== Source records
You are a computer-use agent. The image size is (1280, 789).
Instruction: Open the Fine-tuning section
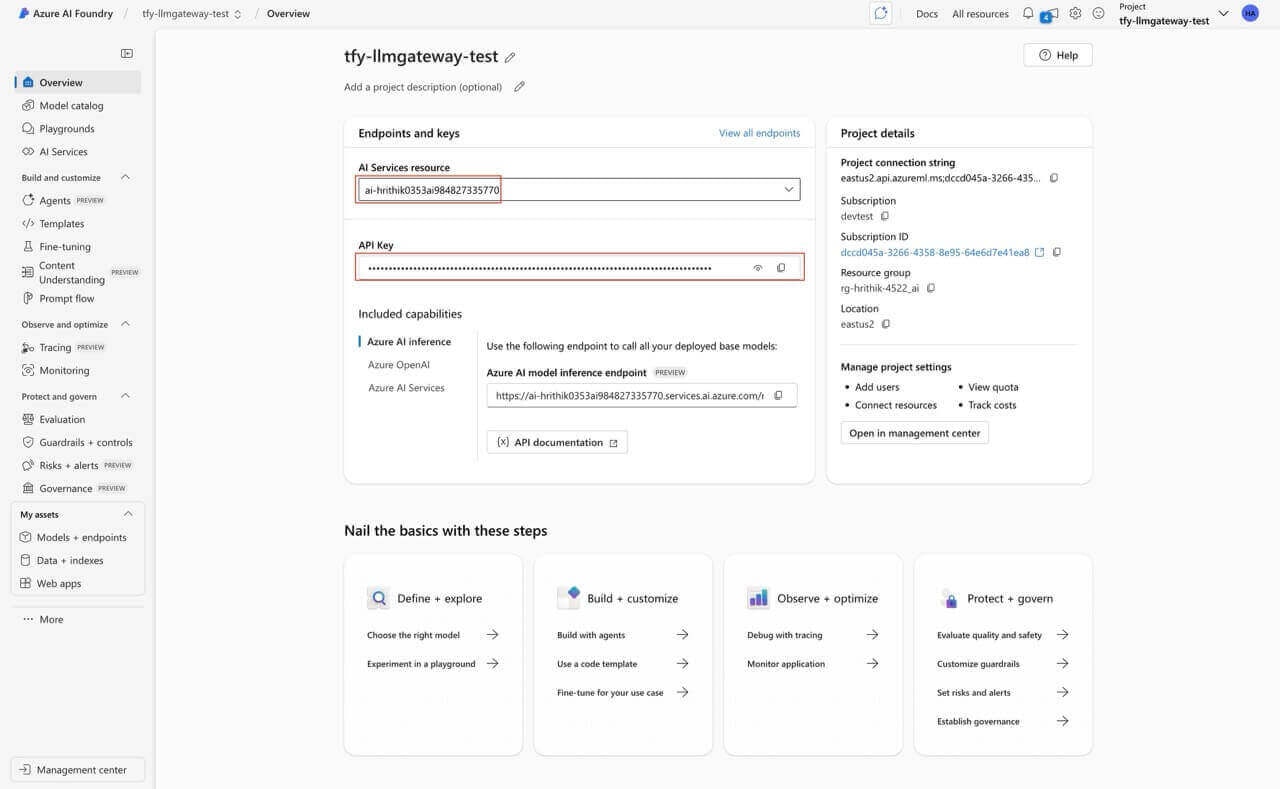tap(63, 246)
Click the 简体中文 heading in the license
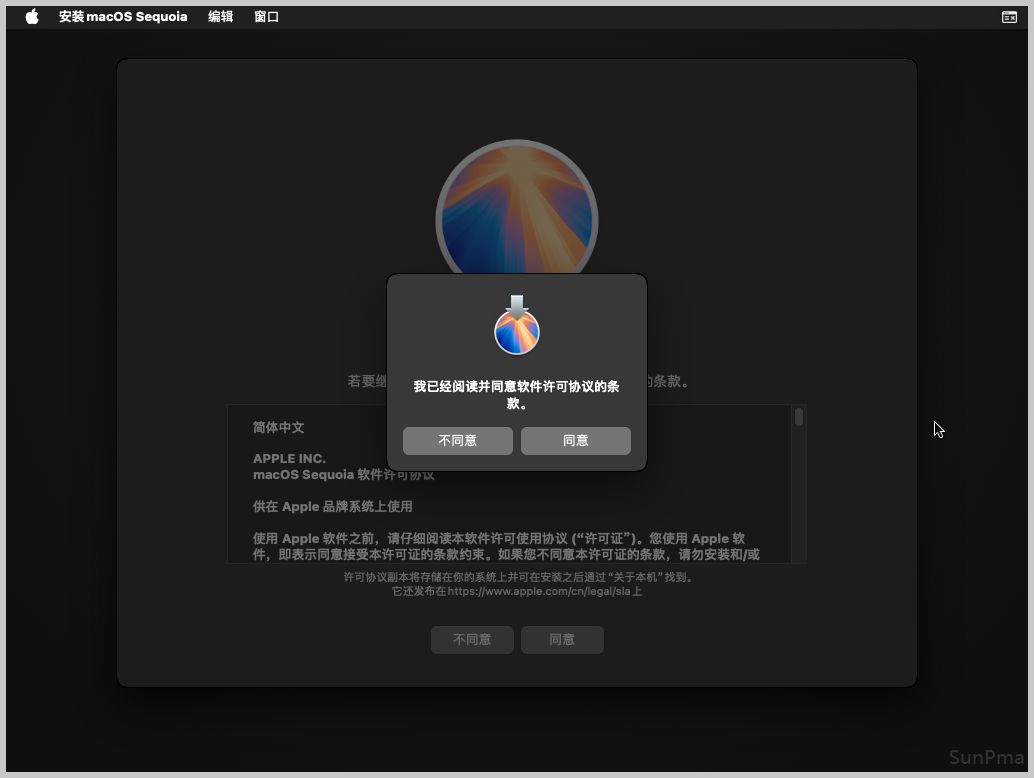 pyautogui.click(x=278, y=427)
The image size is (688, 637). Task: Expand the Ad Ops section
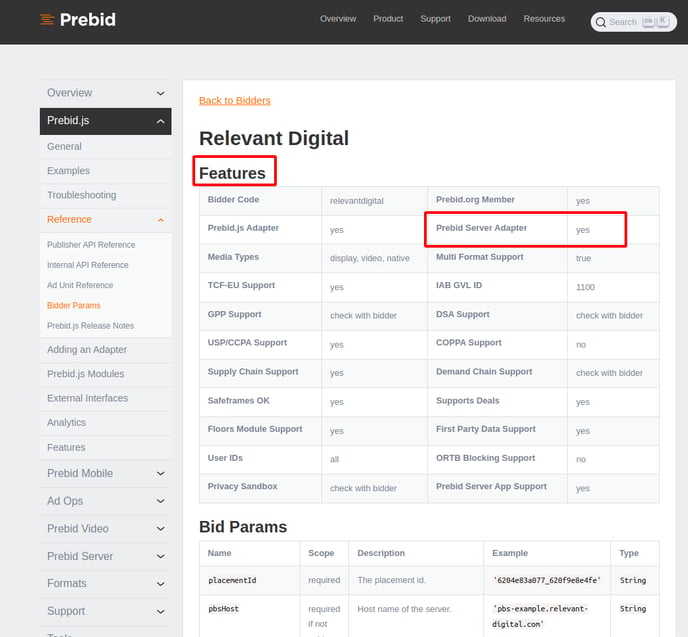161,501

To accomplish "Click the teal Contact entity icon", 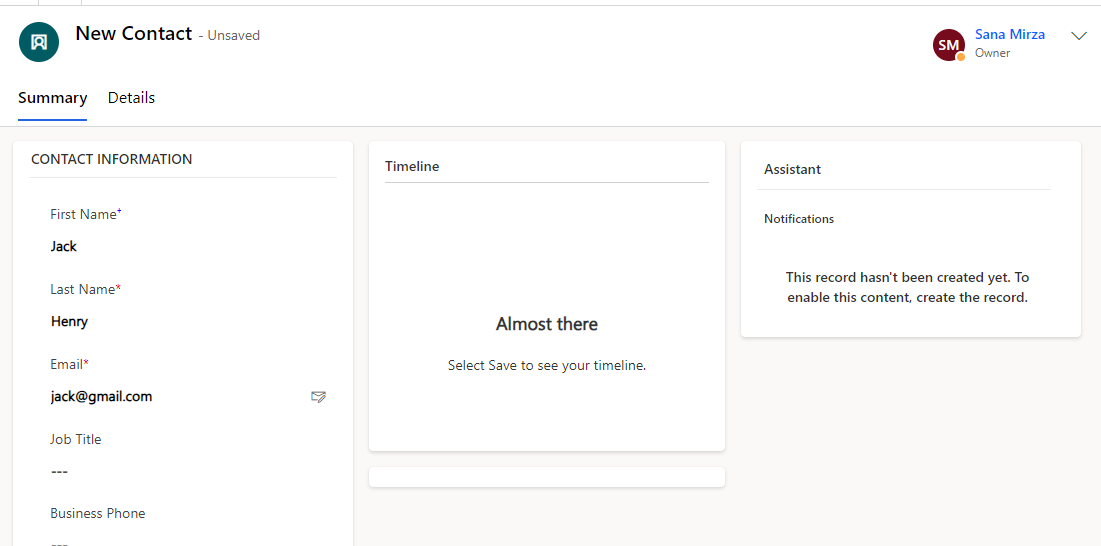I will [39, 42].
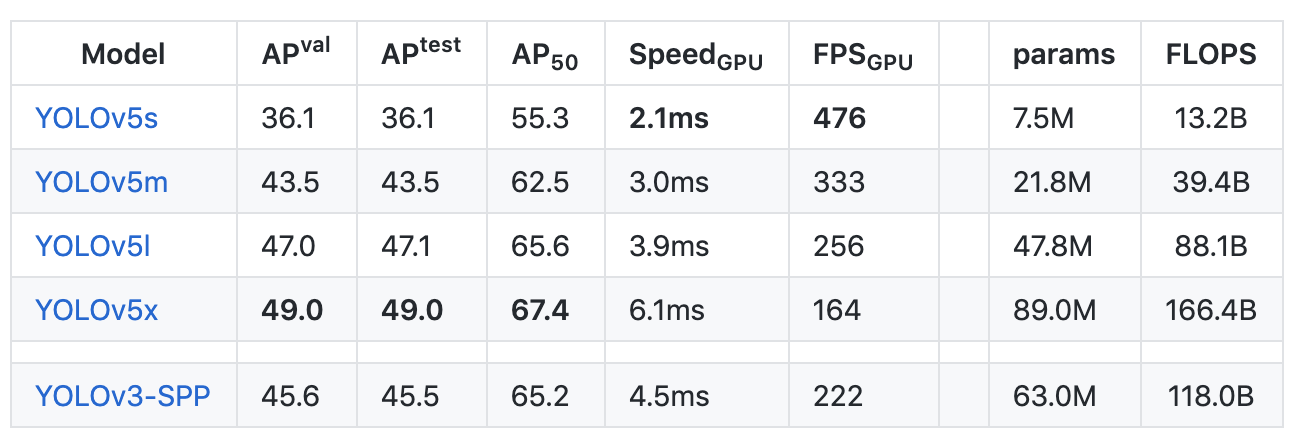1304x440 pixels.
Task: Click the bold 2.1ms speed cell
Action: [669, 119]
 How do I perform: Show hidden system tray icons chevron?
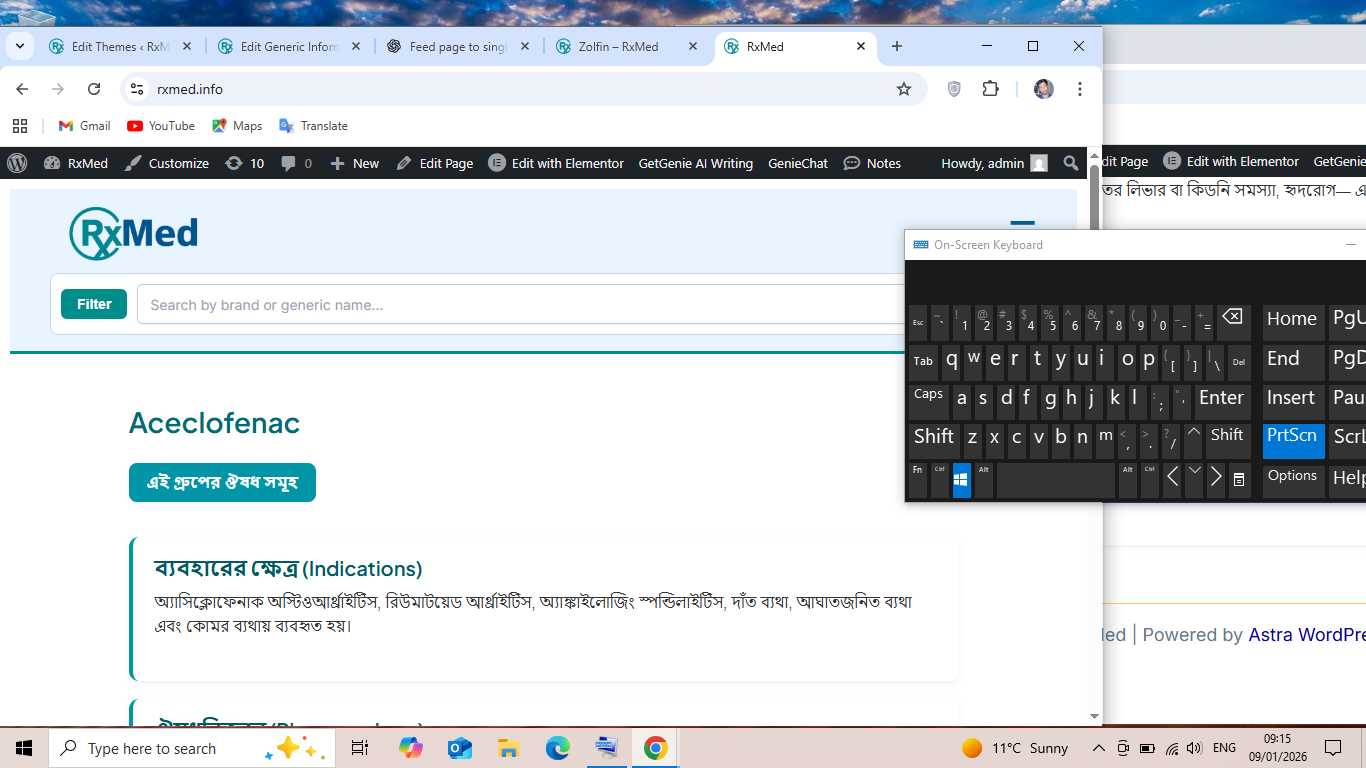[1098, 748]
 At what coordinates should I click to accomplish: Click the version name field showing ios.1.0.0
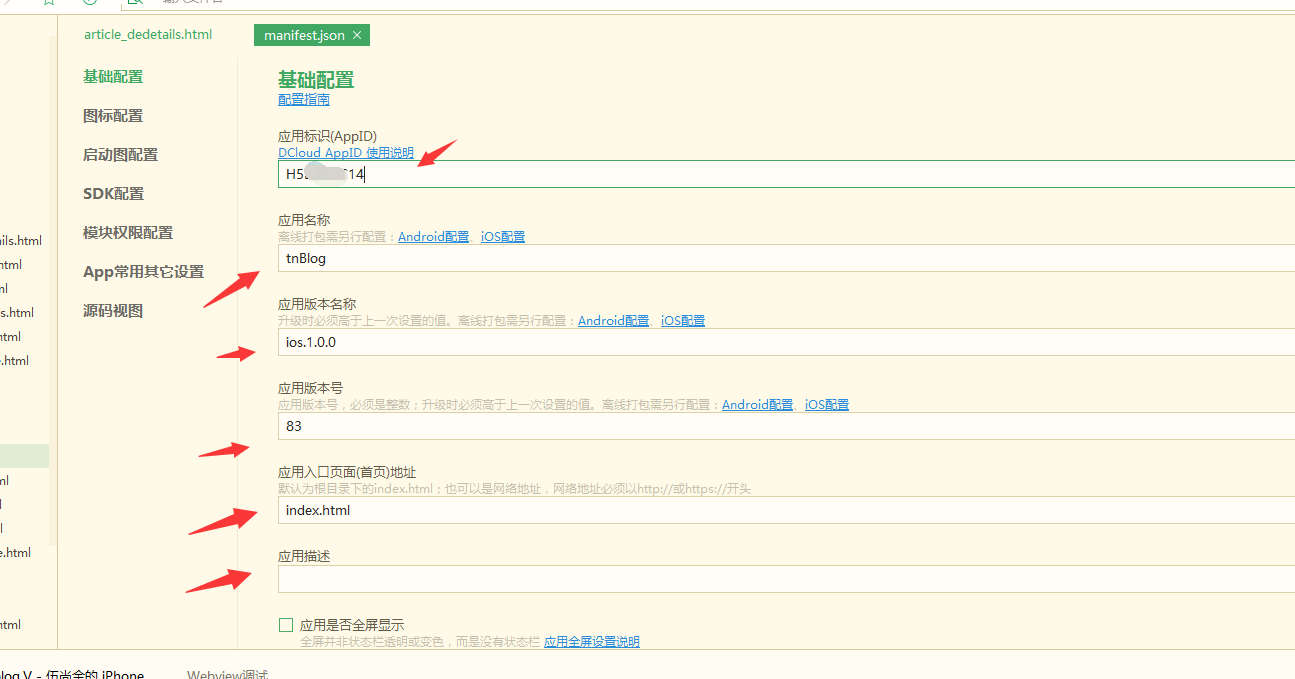785,342
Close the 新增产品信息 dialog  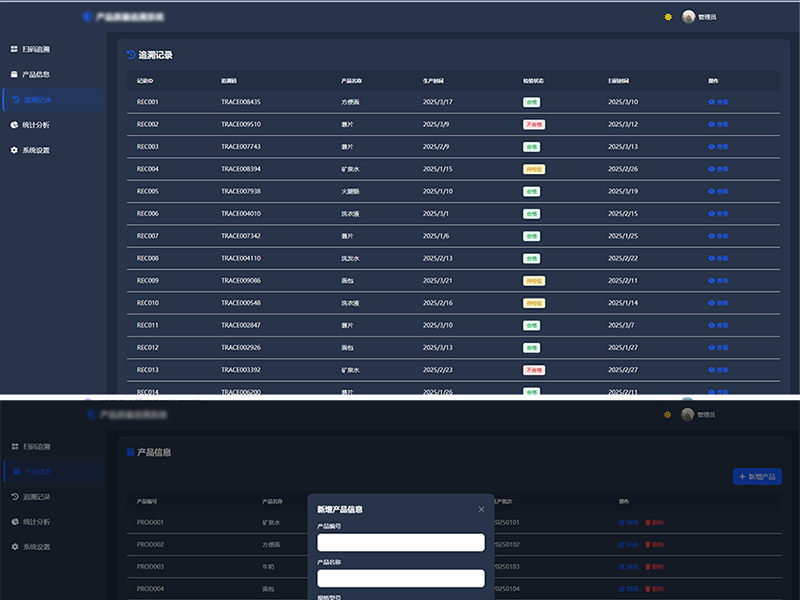tap(481, 509)
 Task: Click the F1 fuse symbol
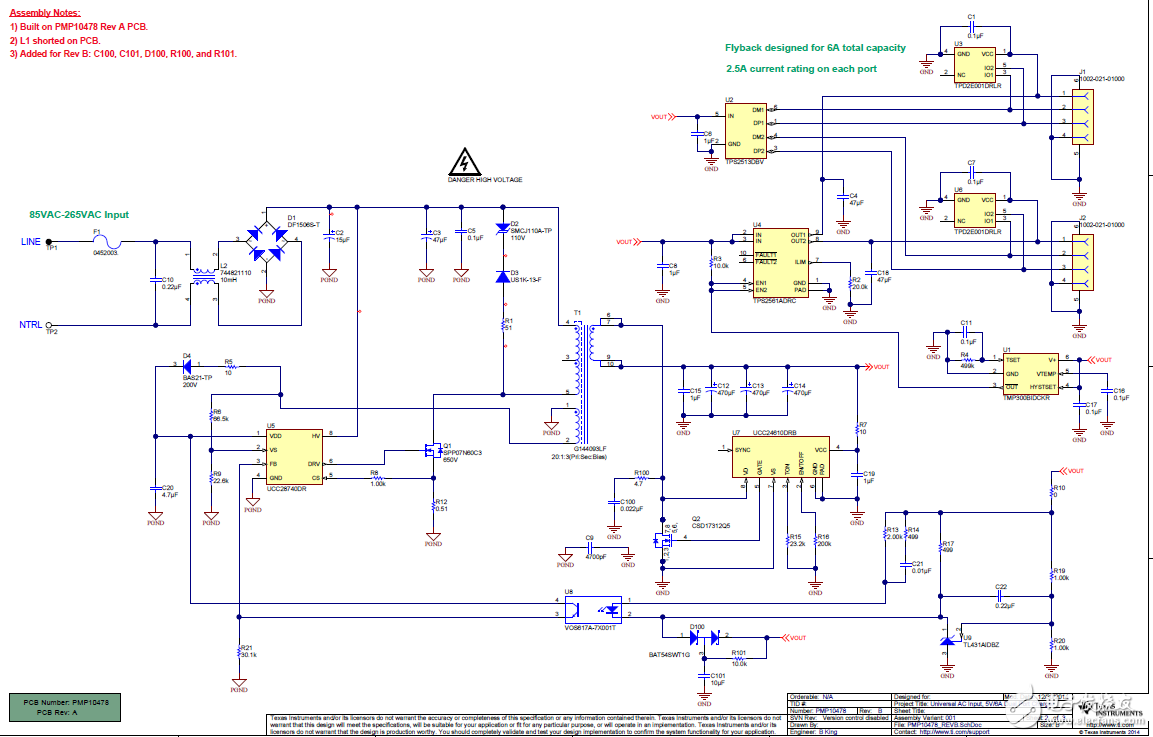tap(108, 241)
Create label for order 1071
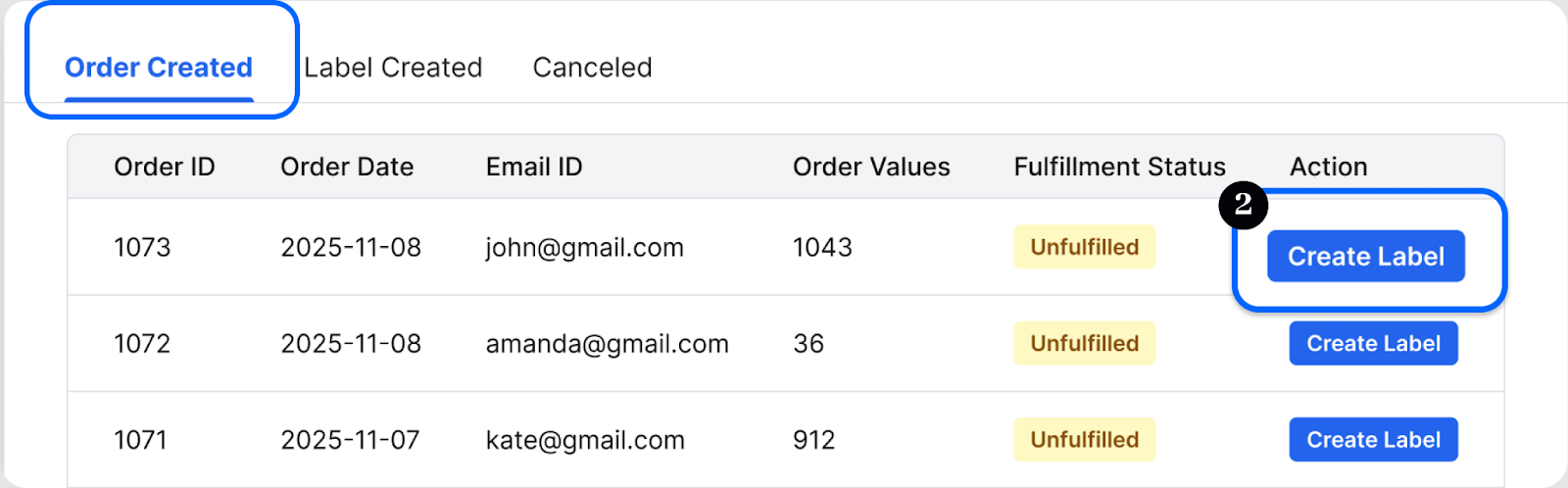Screen dimensions: 1568x488 (1373, 440)
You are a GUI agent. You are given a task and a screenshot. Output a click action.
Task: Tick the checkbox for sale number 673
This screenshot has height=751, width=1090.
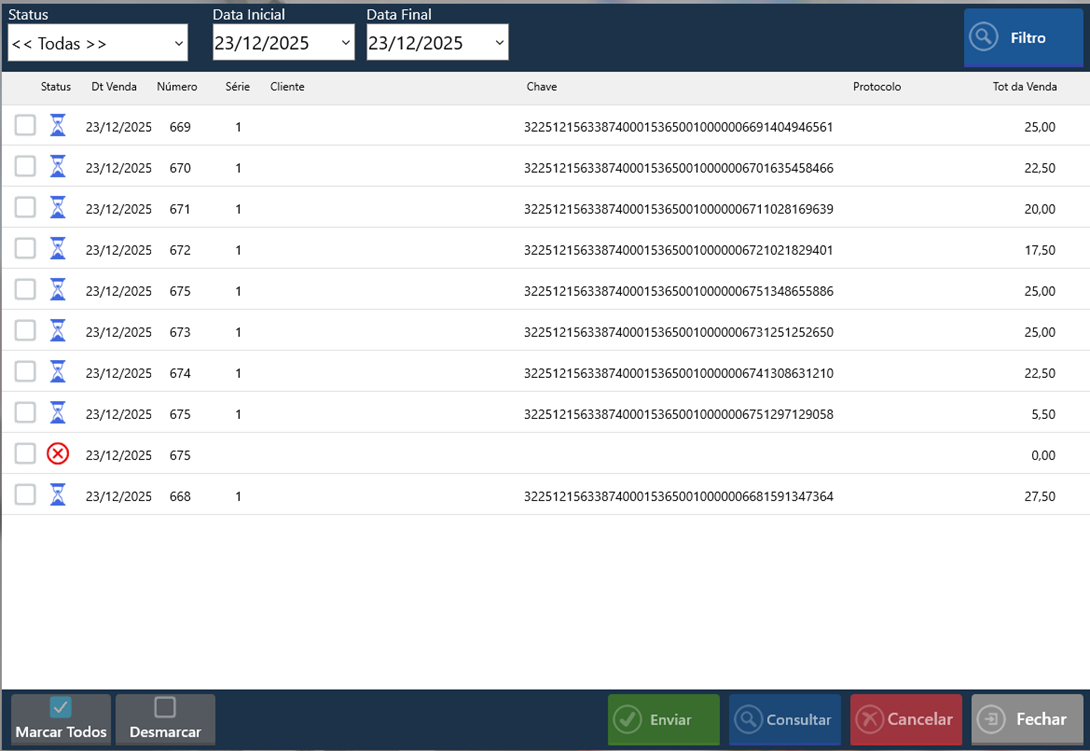(x=25, y=331)
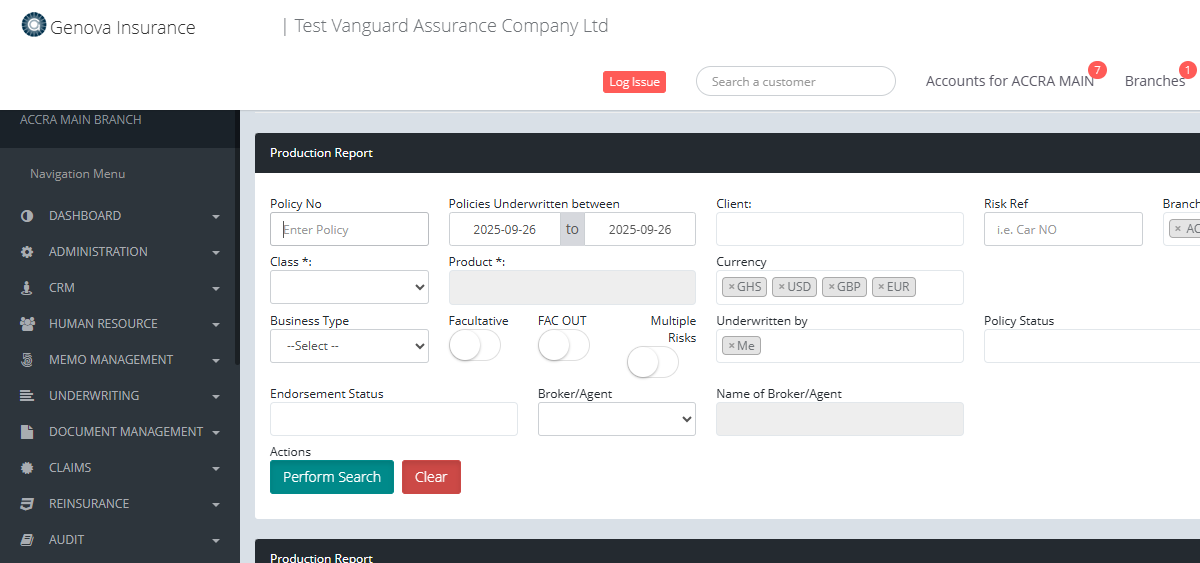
====
Directions for this task. Copy exactly the lines from the line that has "Create label for order 1071" through the last line of the entries above, inclusive, and no others. Pictures do not go in the copy.

Exercise answer.
Create label for order 1071
Screen dimensions: 1568x488 (1373, 440)
You are a GUI agent. You are given a task and a screenshot. Output a click action.
Task: Tick the checkbox for sale number 673
This screenshot has height=751, width=1090.
(x=25, y=331)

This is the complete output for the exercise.